Exercise description: Please reproduce all of the lines below, word for word and in full.

Dataset items:
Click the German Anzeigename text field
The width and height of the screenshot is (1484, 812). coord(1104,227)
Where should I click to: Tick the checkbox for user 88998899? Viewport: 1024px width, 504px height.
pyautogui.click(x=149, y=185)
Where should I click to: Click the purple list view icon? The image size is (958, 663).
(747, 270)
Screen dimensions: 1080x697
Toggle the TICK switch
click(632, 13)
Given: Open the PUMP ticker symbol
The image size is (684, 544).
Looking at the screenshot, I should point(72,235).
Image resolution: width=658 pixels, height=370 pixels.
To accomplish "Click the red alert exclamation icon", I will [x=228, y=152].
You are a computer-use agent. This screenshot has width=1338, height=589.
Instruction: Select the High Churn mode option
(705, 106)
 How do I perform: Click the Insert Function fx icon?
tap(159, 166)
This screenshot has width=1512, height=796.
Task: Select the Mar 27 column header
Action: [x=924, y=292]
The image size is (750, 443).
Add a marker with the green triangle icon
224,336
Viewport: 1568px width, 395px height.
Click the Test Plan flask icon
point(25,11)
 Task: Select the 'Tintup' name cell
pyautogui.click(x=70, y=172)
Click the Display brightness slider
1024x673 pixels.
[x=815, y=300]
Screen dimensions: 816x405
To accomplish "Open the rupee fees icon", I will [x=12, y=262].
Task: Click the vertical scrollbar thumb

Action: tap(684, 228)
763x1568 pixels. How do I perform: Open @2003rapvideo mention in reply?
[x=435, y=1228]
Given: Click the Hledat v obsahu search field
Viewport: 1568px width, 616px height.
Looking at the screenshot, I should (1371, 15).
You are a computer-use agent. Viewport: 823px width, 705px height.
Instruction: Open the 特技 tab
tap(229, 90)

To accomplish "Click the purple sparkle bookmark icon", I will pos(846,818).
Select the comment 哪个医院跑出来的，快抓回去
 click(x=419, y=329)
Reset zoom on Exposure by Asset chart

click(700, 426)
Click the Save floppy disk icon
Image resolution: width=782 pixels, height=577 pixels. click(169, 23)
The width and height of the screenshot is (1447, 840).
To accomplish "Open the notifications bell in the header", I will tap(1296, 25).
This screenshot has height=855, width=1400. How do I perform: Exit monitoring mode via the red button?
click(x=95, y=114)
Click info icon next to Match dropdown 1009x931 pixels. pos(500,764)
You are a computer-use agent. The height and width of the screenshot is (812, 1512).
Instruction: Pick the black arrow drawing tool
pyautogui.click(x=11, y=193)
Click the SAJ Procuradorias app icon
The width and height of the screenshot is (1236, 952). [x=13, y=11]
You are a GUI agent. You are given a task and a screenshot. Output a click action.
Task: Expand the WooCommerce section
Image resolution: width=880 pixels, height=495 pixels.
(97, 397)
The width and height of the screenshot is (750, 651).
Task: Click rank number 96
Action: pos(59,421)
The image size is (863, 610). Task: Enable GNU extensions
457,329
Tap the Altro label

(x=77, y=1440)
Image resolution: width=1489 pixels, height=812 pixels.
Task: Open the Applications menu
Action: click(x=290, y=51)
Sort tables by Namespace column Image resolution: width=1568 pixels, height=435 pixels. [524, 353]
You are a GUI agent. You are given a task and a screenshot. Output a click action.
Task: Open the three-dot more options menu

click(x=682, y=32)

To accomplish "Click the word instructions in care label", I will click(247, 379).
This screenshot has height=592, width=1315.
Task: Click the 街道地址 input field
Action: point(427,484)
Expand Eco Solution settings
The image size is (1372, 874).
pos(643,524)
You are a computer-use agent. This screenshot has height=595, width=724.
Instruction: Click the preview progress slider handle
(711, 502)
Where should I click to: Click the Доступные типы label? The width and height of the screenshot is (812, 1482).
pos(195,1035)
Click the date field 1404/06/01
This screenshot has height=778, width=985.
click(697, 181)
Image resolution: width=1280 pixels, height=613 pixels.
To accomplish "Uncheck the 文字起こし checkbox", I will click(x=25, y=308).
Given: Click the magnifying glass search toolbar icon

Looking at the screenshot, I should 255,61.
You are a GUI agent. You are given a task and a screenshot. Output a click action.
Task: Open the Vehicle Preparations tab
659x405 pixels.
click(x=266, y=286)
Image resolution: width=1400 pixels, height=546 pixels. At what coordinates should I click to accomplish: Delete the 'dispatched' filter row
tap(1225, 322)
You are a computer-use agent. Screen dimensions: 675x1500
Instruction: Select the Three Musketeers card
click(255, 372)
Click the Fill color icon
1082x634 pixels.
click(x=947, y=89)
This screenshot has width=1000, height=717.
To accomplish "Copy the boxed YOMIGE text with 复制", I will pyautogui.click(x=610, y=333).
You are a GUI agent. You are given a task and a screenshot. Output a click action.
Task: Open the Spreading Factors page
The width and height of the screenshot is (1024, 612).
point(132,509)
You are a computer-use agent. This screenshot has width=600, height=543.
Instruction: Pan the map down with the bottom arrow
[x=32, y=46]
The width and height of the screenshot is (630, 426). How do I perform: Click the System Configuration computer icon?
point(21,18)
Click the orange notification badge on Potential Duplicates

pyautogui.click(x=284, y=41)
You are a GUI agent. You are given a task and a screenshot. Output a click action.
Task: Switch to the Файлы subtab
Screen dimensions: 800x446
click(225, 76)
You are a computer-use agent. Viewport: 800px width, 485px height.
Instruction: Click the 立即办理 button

Answer section:
Click the German Anzeigename text field
The width and height of the screenshot is (1484, 812). coord(1104,227)
Where should I click to: Tick the checkbox for user 88998899? Viewport: 1024px width, 504px height.
pyautogui.click(x=149, y=185)
Where should I click to: Click the purple list view icon? The image size is (958, 663).
(747, 270)
Screen dimensions: 1080x697
Toggle the TICK switch
click(632, 13)
Given: Open the PUMP ticker symbol
The image size is (684, 544).
Looking at the screenshot, I should point(72,235).
Image resolution: width=658 pixels, height=370 pixels.
To accomplish "Click the red alert exclamation icon", I will [x=228, y=152].
You are a computer-use agent. This screenshot has width=1338, height=589.
Instruction: Select the High Churn mode option
(705, 106)
 How do I perform: Click the Insert Function fx icon?
tap(159, 166)
This screenshot has width=1512, height=796.
Task: Select the Mar 27 column header
Action: [x=924, y=292]
The image size is (750, 443).
Add a marker with the green triangle icon
224,336
Viewport: 1568px width, 395px height.
Click the Test Plan flask icon
point(25,11)
 Task: Select the 'Tintup' name cell
pyautogui.click(x=70, y=172)
Click the Display brightness slider
1024x673 pixels.
[x=815, y=300]
Screen dimensions: 816x405
To accomplish "Open the rupee fees icon", I will [x=12, y=262].
Task: Click the vertical scrollbar thumb

Action: tap(684, 228)
763x1568 pixels. How do I perform: Open @2003rapvideo mention in reply?
[x=435, y=1228]
Given: Click the Hledat v obsahu search field
Viewport: 1568px width, 616px height.
Looking at the screenshot, I should (1371, 15).
You are a computer-use agent. Viewport: 823px width, 705px height.
Instruction: Open the 特技 tab
tap(229, 90)

To accomplish "Click the purple sparkle bookmark icon", I will pos(846,818).
Select the comment 哪个医院跑出来的，快抓回去
 click(x=419, y=329)
Reset zoom on Exposure by Asset chart

click(700, 426)
Click the Save floppy disk icon
Image resolution: width=782 pixels, height=577 pixels. click(169, 23)
The width and height of the screenshot is (1447, 840).
To accomplish "Open the notifications bell in the header", I will tap(1296, 25).
This screenshot has height=855, width=1400. How do I perform: Exit monitoring mode via the red button?
click(x=95, y=114)
Click info icon next to Match dropdown 1009x931 pixels. pos(500,764)
You are a computer-use agent. The height and width of the screenshot is (812, 1512).
Instruction: Pick the black arrow drawing tool
pyautogui.click(x=11, y=193)
Click the SAJ Procuradorias app icon
The width and height of the screenshot is (1236, 952). [x=13, y=11]
You are a GUI agent. You are given a task and a screenshot. Output a click action.
Task: Expand the WooCommerce section
Image resolution: width=880 pixels, height=495 pixels.
(97, 397)
The width and height of the screenshot is (750, 651).
Task: Click rank number 96
Action: pos(59,421)
The image size is (863, 610). Task: Enable GNU extensions
457,329
Tap the Altro label

(x=77, y=1440)
Image resolution: width=1489 pixels, height=812 pixels.
Task: Open the Applications menu
Action: click(x=290, y=51)
Sort tables by Namespace column Image resolution: width=1568 pixels, height=435 pixels. [524, 353]
You are a GUI agent. You are given a task and a screenshot. Output a click action.
Task: Open the three-dot more options menu

click(x=682, y=32)

To accomplish "Click the word instructions in care label", I will click(247, 379).
This screenshot has height=592, width=1315.
Task: Click the 街道地址 input field
Action: point(427,484)
Expand Eco Solution settings
The image size is (1372, 874).
pos(643,524)
You are a computer-use agent. This screenshot has height=595, width=724.
Instruction: Click the preview progress slider handle
(711, 502)
Where should I click to: Click the Доступные типы label? The width and height of the screenshot is (812, 1482).
pos(195,1035)
Click the date field 1404/06/01
This screenshot has height=778, width=985.
click(697, 181)
Image resolution: width=1280 pixels, height=613 pixels.
To accomplish "Uncheck the 文字起こし checkbox", I will click(x=25, y=308).
Given: Click the magnifying glass search toolbar icon

Looking at the screenshot, I should 255,61.
You are a GUI agent. You are given a task and a screenshot. Output a click action.
Task: Open the Vehicle Preparations tab
659x405 pixels.
click(x=266, y=286)
Image resolution: width=1400 pixels, height=546 pixels. At what coordinates should I click to accomplish: Delete the 'dispatched' filter row
tap(1225, 322)
You are a computer-use agent. Screen dimensions: 675x1500
Instruction: Select the Three Musketeers card
click(255, 372)
Click the Fill color icon
1082x634 pixels.
click(x=947, y=89)
This screenshot has width=1000, height=717.
To accomplish "Copy the boxed YOMIGE text with 复制", I will pyautogui.click(x=610, y=333).
You are a GUI agent. You are given a task and a screenshot. Output a click action.
Task: Open the Spreading Factors page
The width and height of the screenshot is (1024, 612).
point(132,509)
You are a computer-use agent. This screenshot has width=600, height=543.
Instruction: Pan the map down with the bottom arrow
[x=32, y=46]
The width and height of the screenshot is (630, 426). How do I perform: Click the System Configuration computer icon?
point(21,18)
Click the orange notification badge on Potential Duplicates

pyautogui.click(x=284, y=41)
You are a GUI agent. You are given a task and a screenshot. Output a click action.
Task: Switch to the Файлы subtab
Screen dimensions: 800x446
click(225, 76)
You are a computer-use agent. Viewport: 800px width, 485px height.
Instruction: Click the 立即办理 button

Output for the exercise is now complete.